What to do ->
a - Write the entries that follow the mailing-list post again word for word, leaving out the pictures.
b - Continue the mailing-list post about WAL replay, starting right after its last line.
··· Supplied passage
Re: WAL replay logic (was Re: Mount options for Ext3?)

From: Bruce Momjian <pgman(at)candle(dot)pha(dot)pa(dot)us>
To: Kevin Brown <kevin(at)sysexperts(dot)com>
Cc: pgsql-performance(at)postgresql(dot)org, pgsql-hackers(at)postgresql(dot)org
Subject: Re: WAL replay logic (was Re: Mount options for Ext3?)
Date: 2003-02-14 14:30:30
Message-ID: 200302141430.h1EEUUr06607@candle.pha.pa.us
Views: Raw Message | Whole Thread | Download mbox | Resend email
Thread:
Lists: pgsql-hackers pgsql-performance


Is there a TODO here, like "Allow recovery from corrupt pg_control via
WAL"?

---------------------------------------------------------------------------

Kevin Brown wrote:
> Tom Lane wrote:
> > Kevin Brown <kevin(at)sysexperts(dot)com> writes:
> > > One question I have is: in the event of a crash, why not simply replay
> > > all the transactions found in the WAL? Is the startup time of the
> > > database that badly affected if pg_control is ignored?
> >
> > Interesting thought, indeed. Since we truncate the WAL after each
> > checkpoint, seems like this approach would no more than double the time
> > for restart.
>
> Hmm...truncating the WAL after each checkpoint minimizes the amount of
> disk space eaten by the WAL, but on the other hand keeping older
> segments around buys you some safety in the event that things get
> really hosed. But your later comments make it sound like the older
> WAL segments are kept around anyway, just rotated.
>
> > The win is it'd eliminate pg_control as a single point of
> > failure. It's always bothered me that we have to update pg_control on
> > every checkpoint --- it should be a write-pretty-darn-seldom file,
> > considering how critical it is.
> >
> > I think we'd have to make some changes in the code for deleting old
> > WAL segments --- right now it's not careful to delete them in order.
······
··· Data rows
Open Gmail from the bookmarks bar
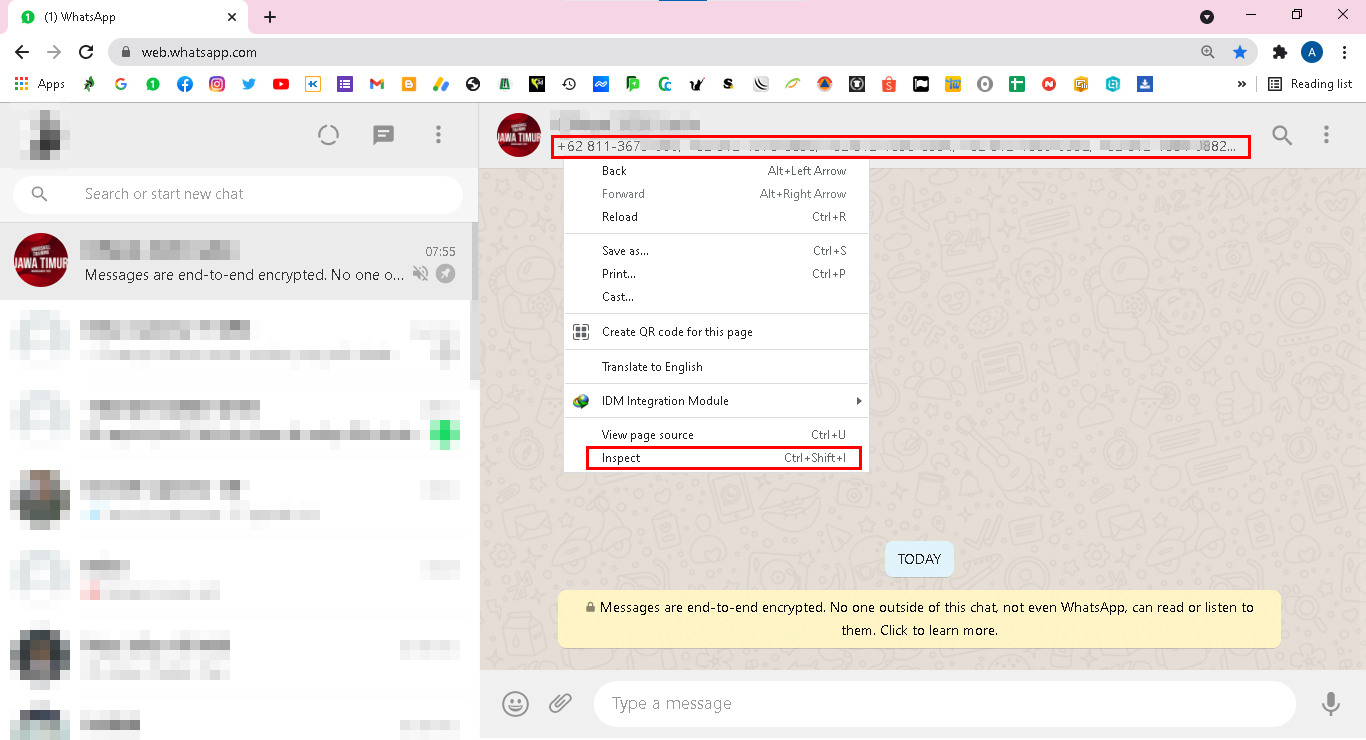The image size is (1366, 740). (376, 84)
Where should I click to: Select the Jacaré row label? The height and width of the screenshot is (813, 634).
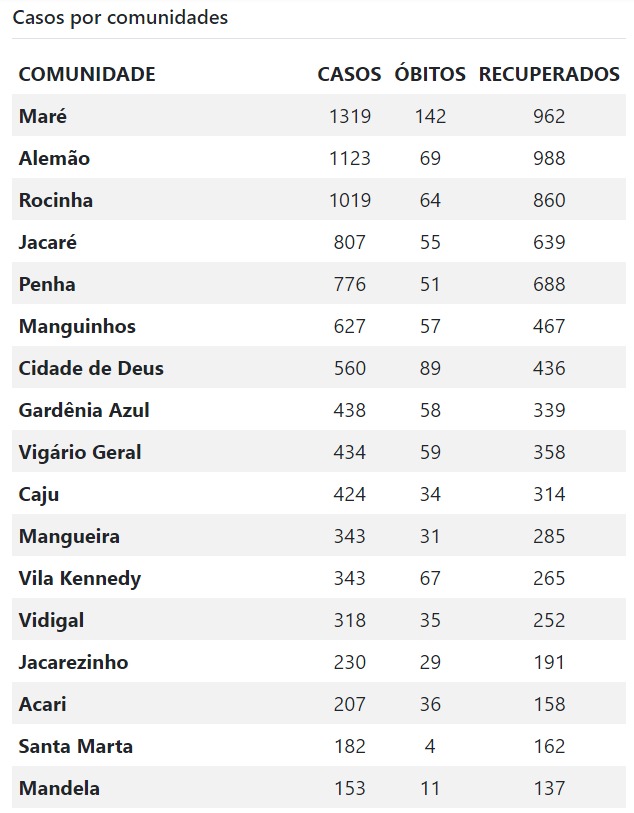pyautogui.click(x=48, y=242)
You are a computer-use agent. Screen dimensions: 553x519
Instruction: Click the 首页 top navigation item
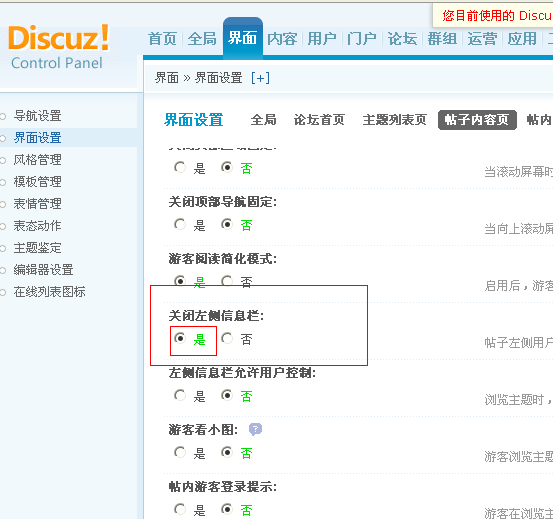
······
Task answers ->
a -
Open Gmail from the bookmarks bar
The image size is (1366, 740). (376, 84)
Where should I click to: Select the Jacaré row label? The height and width of the screenshot is (813, 634).
pyautogui.click(x=48, y=242)
You are a computer-use agent. Screen dimensions: 553x519
Instruction: Click the 首页 top navigation item

b -
> > But surely that can be coped with.
>
> Even that might not be necessary. See below.
>
> > OTOH, this might just move the locus for fatal failures out of
> > pg_control and into the OS' algorithms for writing directory updates.
> > We would have no cross-check that the set of WAL file names visible in
> > pg_xlog is sensible or aligned with the true state of the datafile
> > area.
>
> Well, what we somehow need to guarantee is that there is always WAL
> data that is older than the newest consistent data in the datafile
> area, right? Meaning that if the datafile area gets scribbled on in
> an inconsistent manner, you always have WAL data to fill in the gaps.
>
> Right now we do that by using fsync() and sync(). But I think it
> would be highly desirable to be able to more or less guarantee
> database consistency even if fsync were turned off. The price for
> that might be too high, though.
>
> > We'd have to take it on faith that we should replay the visible files
> > in their name order. This might mean we'd have to abandon the current
> > hack of recycling xlog segments by renaming them --- which would be a
> > nontrivial performance hit.
>
> It's probably a bad idea for the replay to be based on the filenames.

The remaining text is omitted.